Given exercise - Copy out the lines below from the line with "Download (60, 272)" through the last line, requests included. Multiply each answer coordinate by 2.55 and round it to a whole number, rounding halves up.

Data to process -
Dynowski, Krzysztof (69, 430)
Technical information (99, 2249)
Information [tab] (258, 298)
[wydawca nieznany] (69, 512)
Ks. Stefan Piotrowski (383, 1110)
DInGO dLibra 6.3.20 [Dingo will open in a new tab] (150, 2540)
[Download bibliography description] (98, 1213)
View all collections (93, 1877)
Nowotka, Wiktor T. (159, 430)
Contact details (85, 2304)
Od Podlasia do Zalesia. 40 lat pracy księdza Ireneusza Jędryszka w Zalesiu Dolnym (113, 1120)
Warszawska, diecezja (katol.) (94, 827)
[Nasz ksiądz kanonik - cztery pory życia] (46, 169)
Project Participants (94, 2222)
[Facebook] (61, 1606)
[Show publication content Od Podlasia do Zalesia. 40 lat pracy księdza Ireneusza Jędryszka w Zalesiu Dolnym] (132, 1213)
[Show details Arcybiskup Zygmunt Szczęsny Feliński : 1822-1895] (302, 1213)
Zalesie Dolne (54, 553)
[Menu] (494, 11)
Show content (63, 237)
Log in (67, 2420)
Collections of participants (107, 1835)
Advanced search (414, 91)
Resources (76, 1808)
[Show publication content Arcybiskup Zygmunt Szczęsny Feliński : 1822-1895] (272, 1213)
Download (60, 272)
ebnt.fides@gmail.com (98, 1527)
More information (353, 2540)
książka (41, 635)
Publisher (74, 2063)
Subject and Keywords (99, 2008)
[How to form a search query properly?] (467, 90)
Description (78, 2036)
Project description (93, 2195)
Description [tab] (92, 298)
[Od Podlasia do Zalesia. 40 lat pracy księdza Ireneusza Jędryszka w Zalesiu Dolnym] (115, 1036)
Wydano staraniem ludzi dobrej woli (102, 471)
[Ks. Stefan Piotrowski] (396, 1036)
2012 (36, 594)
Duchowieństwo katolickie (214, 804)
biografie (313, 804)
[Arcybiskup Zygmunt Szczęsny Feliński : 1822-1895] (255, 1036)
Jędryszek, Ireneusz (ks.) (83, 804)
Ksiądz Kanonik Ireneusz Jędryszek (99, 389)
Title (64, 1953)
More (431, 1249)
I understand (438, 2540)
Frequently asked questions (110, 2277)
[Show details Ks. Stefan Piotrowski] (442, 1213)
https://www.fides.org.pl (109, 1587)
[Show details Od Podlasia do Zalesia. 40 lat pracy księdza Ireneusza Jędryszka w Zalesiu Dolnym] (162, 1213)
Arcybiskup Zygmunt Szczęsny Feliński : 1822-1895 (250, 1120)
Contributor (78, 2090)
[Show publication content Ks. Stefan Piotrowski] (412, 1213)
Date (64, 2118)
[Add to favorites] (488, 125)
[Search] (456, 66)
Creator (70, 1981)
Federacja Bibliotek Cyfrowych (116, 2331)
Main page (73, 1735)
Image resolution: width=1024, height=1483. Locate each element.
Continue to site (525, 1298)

Exercise answer -
Download (153, 694)
ebnt.fides@gmail.com (250, 3894)
More information (900, 6477)
książka (105, 1619)
Publisher (189, 5261)
Subject and Keywords (252, 5120)
[How to form a search query properly?] (1191, 230)
Description (199, 5192)
Project description (237, 5597)
Description [tab] (235, 760)
[Od Podlasia do Zalesia. 40 lat pracy księdza Ireneusza Jędryszka w Zalesiu Dolnym] (293, 2642)
Wydano staraniem ludzi dobrej woli (260, 1201)
[Ks. Stefan Piotrowski] (1010, 2642)
2012 (92, 1515)
Duchowieństwo katolickie (546, 2050)
biografie (798, 2050)
[Arcybiskup Zygmunt Szczęsny Feliński : 1822-1895] (650, 2642)
Jędryszek, Ireneusz (ks.) (212, 2050)
Ksiądz Kanonik Ireneusz Jędryszek (252, 992)
Title (163, 4980)
More (1099, 3185)
I understand (1117, 6477)
Frequently asked questions (281, 5806)
[Show details Ks. Stefan Piotrowski] (1127, 3093)
https://www.fides.org.pl (278, 4047)
[Show details Od Podlasia do Zalesia. 40 lat pracy księdza Ireneusza Jędryszka w Zalesiu Dolnym] (413, 3093)
Arcybiskup Zygmunt Szczęsny Feliński : 1822-1895 (638, 2856)
Contributor (199, 5330)
[Show publication content Ks. Stefan Piotrowski] (1051, 3093)
Date (163, 5401)
[Add to favorites] (1244, 319)
[Search] (1163, 168)
Creator (179, 5052)
Federacja Bibliotek Cyfrowych (296, 5944)
Main page (186, 4424)
Image resolution: width=1024, height=1483. Locate each element.
Continue to site (1339, 3310)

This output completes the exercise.